▸ WHAT IS REQUIRED
Somewhere below are a line with "The image size is (1192, 973)." and a later line with "1269x528 pixels.". Output exactly those lines and all lines between them.

—————

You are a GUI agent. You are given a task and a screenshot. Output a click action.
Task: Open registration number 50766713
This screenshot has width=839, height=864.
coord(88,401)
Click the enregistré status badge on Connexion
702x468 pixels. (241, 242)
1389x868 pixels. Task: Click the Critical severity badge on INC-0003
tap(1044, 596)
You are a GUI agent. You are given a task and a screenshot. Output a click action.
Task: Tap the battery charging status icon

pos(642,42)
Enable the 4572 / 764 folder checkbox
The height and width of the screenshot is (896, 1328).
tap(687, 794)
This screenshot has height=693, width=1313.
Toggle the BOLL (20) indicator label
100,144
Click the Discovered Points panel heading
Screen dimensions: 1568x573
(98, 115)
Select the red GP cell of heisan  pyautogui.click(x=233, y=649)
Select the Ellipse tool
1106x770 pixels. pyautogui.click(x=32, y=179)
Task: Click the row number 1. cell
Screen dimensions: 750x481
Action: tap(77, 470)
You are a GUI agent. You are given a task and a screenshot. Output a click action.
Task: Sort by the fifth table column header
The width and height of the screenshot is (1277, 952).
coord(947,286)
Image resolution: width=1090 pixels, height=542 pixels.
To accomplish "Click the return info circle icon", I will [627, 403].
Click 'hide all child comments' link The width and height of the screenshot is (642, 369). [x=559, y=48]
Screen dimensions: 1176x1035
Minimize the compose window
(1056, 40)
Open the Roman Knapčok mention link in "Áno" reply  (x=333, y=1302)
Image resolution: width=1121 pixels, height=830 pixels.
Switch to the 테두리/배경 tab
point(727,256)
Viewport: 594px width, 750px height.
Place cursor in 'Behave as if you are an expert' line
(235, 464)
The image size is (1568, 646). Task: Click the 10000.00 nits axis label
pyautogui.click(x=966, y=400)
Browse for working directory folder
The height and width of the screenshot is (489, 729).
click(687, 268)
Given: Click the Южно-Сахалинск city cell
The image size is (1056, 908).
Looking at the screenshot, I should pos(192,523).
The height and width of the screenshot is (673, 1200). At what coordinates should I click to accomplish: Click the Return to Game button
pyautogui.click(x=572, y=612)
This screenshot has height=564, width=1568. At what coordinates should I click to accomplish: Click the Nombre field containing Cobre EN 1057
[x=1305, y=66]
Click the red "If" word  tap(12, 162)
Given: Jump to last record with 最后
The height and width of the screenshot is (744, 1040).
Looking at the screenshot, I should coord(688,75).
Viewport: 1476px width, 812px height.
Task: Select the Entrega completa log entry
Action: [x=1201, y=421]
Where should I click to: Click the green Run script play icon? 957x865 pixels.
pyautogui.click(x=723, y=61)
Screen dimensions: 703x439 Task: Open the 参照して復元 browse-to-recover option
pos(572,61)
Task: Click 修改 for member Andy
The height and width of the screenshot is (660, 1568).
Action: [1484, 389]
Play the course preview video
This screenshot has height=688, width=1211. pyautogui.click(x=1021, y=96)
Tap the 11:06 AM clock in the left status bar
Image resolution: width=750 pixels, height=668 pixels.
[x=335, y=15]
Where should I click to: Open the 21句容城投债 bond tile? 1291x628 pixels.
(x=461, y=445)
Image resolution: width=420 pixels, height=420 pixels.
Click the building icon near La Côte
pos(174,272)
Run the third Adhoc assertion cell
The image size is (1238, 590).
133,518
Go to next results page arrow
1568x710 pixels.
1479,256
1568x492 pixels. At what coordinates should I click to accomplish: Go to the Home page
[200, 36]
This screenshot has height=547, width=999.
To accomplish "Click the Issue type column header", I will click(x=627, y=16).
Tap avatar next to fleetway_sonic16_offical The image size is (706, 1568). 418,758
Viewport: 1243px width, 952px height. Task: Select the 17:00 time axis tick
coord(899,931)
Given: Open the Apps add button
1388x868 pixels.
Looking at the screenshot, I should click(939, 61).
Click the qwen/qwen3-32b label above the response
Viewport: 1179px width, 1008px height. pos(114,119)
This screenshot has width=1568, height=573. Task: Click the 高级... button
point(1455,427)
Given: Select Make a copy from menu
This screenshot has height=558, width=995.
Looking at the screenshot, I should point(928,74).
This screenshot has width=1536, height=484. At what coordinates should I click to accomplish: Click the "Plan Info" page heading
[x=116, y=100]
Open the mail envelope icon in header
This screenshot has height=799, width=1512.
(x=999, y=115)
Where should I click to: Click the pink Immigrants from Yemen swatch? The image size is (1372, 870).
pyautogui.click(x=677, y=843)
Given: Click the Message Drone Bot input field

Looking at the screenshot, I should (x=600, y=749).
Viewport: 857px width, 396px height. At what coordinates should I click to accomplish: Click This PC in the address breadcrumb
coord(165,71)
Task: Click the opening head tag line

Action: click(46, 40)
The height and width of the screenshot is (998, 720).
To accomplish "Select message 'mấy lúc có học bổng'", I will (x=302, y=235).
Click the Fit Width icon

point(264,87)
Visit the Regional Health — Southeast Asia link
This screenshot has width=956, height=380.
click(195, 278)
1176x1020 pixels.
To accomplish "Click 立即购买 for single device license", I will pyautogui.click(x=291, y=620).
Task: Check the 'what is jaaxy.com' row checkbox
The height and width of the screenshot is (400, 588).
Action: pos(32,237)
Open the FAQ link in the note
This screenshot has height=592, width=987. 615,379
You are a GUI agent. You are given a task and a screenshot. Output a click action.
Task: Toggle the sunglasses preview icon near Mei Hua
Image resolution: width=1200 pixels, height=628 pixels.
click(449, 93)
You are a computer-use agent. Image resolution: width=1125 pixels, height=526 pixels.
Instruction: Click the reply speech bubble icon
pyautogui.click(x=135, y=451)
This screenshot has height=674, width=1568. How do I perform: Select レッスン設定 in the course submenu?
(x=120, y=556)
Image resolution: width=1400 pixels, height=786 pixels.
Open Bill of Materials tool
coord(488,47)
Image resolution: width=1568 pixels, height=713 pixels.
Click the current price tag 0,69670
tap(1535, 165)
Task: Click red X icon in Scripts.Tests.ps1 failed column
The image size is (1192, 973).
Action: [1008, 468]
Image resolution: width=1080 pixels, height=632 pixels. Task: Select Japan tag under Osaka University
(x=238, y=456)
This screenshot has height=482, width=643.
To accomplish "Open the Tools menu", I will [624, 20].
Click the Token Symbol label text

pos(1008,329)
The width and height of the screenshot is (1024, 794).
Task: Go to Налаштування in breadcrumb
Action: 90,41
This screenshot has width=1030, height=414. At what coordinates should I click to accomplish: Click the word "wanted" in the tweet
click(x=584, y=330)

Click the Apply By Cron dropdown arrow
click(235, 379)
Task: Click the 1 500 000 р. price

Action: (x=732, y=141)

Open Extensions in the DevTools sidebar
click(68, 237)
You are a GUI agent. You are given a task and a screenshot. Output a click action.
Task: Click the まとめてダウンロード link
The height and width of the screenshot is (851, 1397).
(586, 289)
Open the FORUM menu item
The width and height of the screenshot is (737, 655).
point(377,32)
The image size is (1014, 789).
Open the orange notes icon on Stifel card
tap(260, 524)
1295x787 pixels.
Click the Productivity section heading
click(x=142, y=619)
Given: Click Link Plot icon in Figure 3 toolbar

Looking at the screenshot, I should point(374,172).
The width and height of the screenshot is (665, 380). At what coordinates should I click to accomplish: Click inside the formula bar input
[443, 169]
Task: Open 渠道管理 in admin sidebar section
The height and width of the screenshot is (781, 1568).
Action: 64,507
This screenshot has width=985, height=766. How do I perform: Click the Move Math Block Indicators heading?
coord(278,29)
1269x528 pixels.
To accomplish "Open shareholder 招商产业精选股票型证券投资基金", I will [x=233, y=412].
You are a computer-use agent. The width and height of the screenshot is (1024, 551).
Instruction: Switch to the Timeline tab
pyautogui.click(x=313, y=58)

—————

▸ EXPECTED ANSWER
The image size is (1192, 973).
Action: [1008, 468]
Image resolution: width=1080 pixels, height=632 pixels. Task: Select Japan tag under Osaka University
(x=238, y=456)
This screenshot has height=482, width=643.
To accomplish "Open the Tools menu", I will [624, 20].
Click the Token Symbol label text

pos(1008,329)
The width and height of the screenshot is (1024, 794).
Task: Go to Налаштування in breadcrumb
Action: 90,41
This screenshot has width=1030, height=414. At what coordinates should I click to accomplish: Click the word "wanted" in the tweet
click(x=584, y=330)

Click the Apply By Cron dropdown arrow
click(235, 379)
Task: Click the 1 500 000 р. price

Action: (x=732, y=141)

Open Extensions in the DevTools sidebar
click(68, 237)
You are a GUI agent. You are given a task and a screenshot. Output a click action.
Task: Click the まとめてダウンロード link
The height and width of the screenshot is (851, 1397).
(586, 289)
Open the FORUM menu item
The width and height of the screenshot is (737, 655).
point(377,32)
The image size is (1014, 789).
Open the orange notes icon on Stifel card
tap(260, 524)
1295x787 pixels.
Click the Productivity section heading
click(x=142, y=619)
Given: Click Link Plot icon in Figure 3 toolbar

Looking at the screenshot, I should point(374,172).
The width and height of the screenshot is (665, 380). At what coordinates should I click to accomplish: Click inside the formula bar input
[443, 169]
Task: Open 渠道管理 in admin sidebar section
The height and width of the screenshot is (781, 1568).
Action: 64,507
This screenshot has width=985, height=766. How do I perform: Click the Move Math Block Indicators heading?
coord(278,29)
1269x528 pixels.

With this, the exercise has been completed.